Document text.
···
The Generalization Mystery： Sharp vs Flat Minima

I set out to write about the following paper I saw people talk about on twitter and reddit:

It’s related to this pretty insightful paper:

Inevitably, I started thinking more generally about flat and sharp minima and generalization, so rather than describing these papers in details, I ended up dumping some thoughts of my own. Feedback and pointers to literature are welcome, as always

Summary of this post

Flatness of minima is hypothesized to have something to do with generalization in deep nets.
as Dinh et al (2017) show, flatness is sensitive to reparametrization and thus cannot predict generalization ability alone.
Li et al (2017) use a form of parameter normalization to make their method more robust to reparametrization and produce some fancy plots comparing deep net architectures.
While this analysis is now invariant to the particular type of reparametrizations considered by Dinh et al, it may still be sensitive to other types of invariances, so I’m not sure how much to trust these plots and conclusions.
Then I go back to square one and ask how one could construct indicators of generalization that are invariant by construction, for example by considering ratios of flatness measures.
Finally, I have a go at developing a local measure of generalization from first principles. The resulting metric depends on the data and statistical properties of gradients calculated from different minibatches.

Flatness, Generalization and SGD

The loss surface of deep nets tends to have many local minima. Many of these might be equally good in terms of training error, but they may have widely different generalization performance, i.e. an network with minimal training loss might perform very well, or very poorly on a held-out training set. Interestingly, stochastic gradient descent (SGD) with small batchsizes appears to locate minima with better generalization properties than large-batch SGD. So the big question is: what measurable property of a local minimum can we use to predict generalization properties? And how does this relate to SGD?
···
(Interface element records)
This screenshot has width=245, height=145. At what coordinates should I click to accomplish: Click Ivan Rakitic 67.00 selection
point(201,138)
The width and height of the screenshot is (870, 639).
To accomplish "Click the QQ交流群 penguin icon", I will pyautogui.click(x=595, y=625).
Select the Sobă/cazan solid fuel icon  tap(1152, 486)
···
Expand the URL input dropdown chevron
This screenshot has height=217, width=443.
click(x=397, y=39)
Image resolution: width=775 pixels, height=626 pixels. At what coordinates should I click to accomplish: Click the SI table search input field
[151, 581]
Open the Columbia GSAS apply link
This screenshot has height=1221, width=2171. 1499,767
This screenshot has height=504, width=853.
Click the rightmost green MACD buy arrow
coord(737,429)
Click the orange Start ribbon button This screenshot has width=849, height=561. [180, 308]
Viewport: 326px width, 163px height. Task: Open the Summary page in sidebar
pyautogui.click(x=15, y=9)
···
Work to do.
**A.** According to the post on sharp and flat minima, which kind of stochastic gradient descent appears to find minima that generalize better?
**B.** Reproduce the records without any changes, everything from the line containing "This screenshot has height=504, width=853." down to the line containing "pyautogui.click(x=15, y=9)".
These records are unrelated to the post on sharp and flat minima.

Complete answers.
**A.** SGD with small batch sizes appears to locate minima with better generalization properties than large-batch SGD.

**B.**
This screenshot has height=504, width=853.
Click the rightmost green MACD buy arrow
coord(737,429)
Click the orange Start ribbon button This screenshot has width=849, height=561. [180, 308]
Viewport: 326px width, 163px height. Task: Open the Summary page in sidebar
pyautogui.click(x=15, y=9)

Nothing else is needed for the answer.